TEXT TO READ:
Holy shit. I had never even seen a backstage pass, much less ever ventured into the “promised land” of the dressing room/backstage area at a rock and roll show. Hell, I had never even been to Fort Worth. My life had pretty much sucked balls up until that golden moment. Now the most amazing guitarist I had ever heard had just given me a dozen backstage passes to a rock concert.

Inside the store, the band was making the most of their meet-and-greet. “David Lee Roth grabbed that guy’s guitar and jumped up on the counter,” says Schmidt. “There was hardly anybody there, but they were already sort of putting on a show.” Roth, who looked like the long-lost twin of Black Oak Arkansas’ Jim Dandy, was halfway through a bottle of Jack Daniel’s and it wasn’t even noon.

I was already thinking ahead: Evans and I had to get back to J.J. Pearce High immediately and round up a couple of licensed drivers to take half the school’s smoking area regulars to Fort Worth on really short notice.

Three hours later our cannabis caravan made its way west. Ridin’ shotgun in the yellow Pinto, I led an inspired discussion about current musical trends and tastes. Most of us hated Journey’s only hit “Wheel In The Sky,” and had no idea what in the hell Montrose was. (Coincidental side note: Montrose lead vocalist Sammy Hagar replaced David Lee Roth in Van Halen years later.)

And while everybody loves driving straight into the sunset with their lips wrapped around a burning twig, we were on a simple but specific mission: we just needed to get there in time to see the opening act.

Peter Schmidt wasn’t so lucky that night.

“I actually missed Van Halen’s set,” he says. “My brother and I got stuck in traffic on I-30, and their set had started at like seven o’clock. I think they only played for like 30 minutes.”

Like Schmidt, none of us really cared about Journey or Montrose, we just wanted to check out Van Halen, go hang out backstage and see what a real groupie might look like in real life.

We arrived at Will Rogers Auditorium and pulled into the parking lot, and I gave everybody the passes. None of us knew the proper protocol for what we were doing; we didn’t have actual tickets to the show, and didn’t realize that we were supposed to go through the front door like everybody else.

Our Levi’s jean-jacket gang headed straight to the backstage door, where we met by a security guard who was temporarily distracted by all of the lip gloss, boob jobs and miniskirts hovering nearby. The man could have easily been a stand-in for John Goodman in The Big Lebowski.

Our discussion went something like this:

Me: “I’ve got a backstage pass.”

Him: “Well, put it on then.”

Me: “Put it on? On what?”

Him: “You have to wear it.”

Me: “Wear it? What do you mean?”

Him: “You have to put it on or I can’t let you back there.”

Me: “Can you put it on for me? I’m not sure what you mean.”

Him: “No, just stick it on your shirt there underneath your jacket.”

That’s when he saw the 35mm camera that I was trying to smuggle in.

Him: “Is that a photo pass you’ve got there?”

Of course, I had no idea what a photo pass was.

Me: “Uh, yeah. The lead guitarist in Van Halen gave it to me.”

Him: “OK, whatever. Have a good time, you guys.”

We stuck our passes on our shirts and headed backstage. None of us had any idea where to go or what to do, but we then spied Van Halen making their way towards the stage. Eddie saw me and yelled out, “Hey! You made it!” and then strapped on his axe, which looked even older and more beat up than my own guitar. It only had one pick-up and a single volume knob, and it looked like the thing was being held together with black duct tape.

Source records:
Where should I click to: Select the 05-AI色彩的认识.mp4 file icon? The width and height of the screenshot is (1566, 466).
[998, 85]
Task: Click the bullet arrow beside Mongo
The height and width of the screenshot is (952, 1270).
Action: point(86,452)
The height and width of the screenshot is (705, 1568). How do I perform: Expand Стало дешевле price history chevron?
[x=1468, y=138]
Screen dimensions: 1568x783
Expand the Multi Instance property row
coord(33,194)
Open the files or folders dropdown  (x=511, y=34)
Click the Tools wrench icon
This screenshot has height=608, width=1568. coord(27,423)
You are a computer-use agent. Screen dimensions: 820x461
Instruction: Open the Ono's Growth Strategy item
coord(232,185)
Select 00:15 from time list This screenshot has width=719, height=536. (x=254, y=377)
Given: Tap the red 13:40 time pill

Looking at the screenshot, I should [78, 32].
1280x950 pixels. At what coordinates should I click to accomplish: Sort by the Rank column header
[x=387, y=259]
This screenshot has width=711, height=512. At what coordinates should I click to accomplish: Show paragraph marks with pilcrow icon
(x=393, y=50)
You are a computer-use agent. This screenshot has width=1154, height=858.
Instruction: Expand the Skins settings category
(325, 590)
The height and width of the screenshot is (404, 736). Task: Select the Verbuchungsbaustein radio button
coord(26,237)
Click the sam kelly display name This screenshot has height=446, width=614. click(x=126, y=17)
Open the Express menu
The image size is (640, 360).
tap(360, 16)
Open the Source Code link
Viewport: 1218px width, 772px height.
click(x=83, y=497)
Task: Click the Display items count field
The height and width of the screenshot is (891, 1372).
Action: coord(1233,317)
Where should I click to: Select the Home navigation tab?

WHAT TO PRODUCE: Could you resume the Van Halen backstage story right after its final sentence and keep it going?

ANSWER TO THIS EXERCISE:
I remember thinking to myself, “Hey, if he doesn’t need a $10,000 1958 Gibson Les Paul to sound that good, then maybe I don’t either.” This guy was already my hero.

The auditorium, which holds about three thousand people, was less than a third filled at this point. This didn’t stop the band -- dressed in the exact same clothes they were wearing on the album cover -- from throwing down an amazing half-hour set.

As soon as they walked offstage, the party was on.

My friends and I wandered back towards the dressing rooms. A few of us helped ourselves to free beer and food from the catering line. This new feeling of privilege and entitlement gave us an overwhelming sense of confidence.

We then came across a line of guitars belonging to Ronnie Montrose. All of us each reached down and picked one up, like we were shopping at Guitar Center or some shit. About two minutes into our impromptu jam session, the road manager for Montrose walked in and caught us in the act.

Him: “WHAT IN HOLY FUCK ARE YOU PEOPLE DOING?”

Me: “Don’t worry, dude. It’s cool. We’ve got passes!”

Him: “GIVE ME THAT FUCKING GUITAR, YOU IDIOT!”

The mortified road manager looked closely at my pass, and then brought the wrecking ball down on my world.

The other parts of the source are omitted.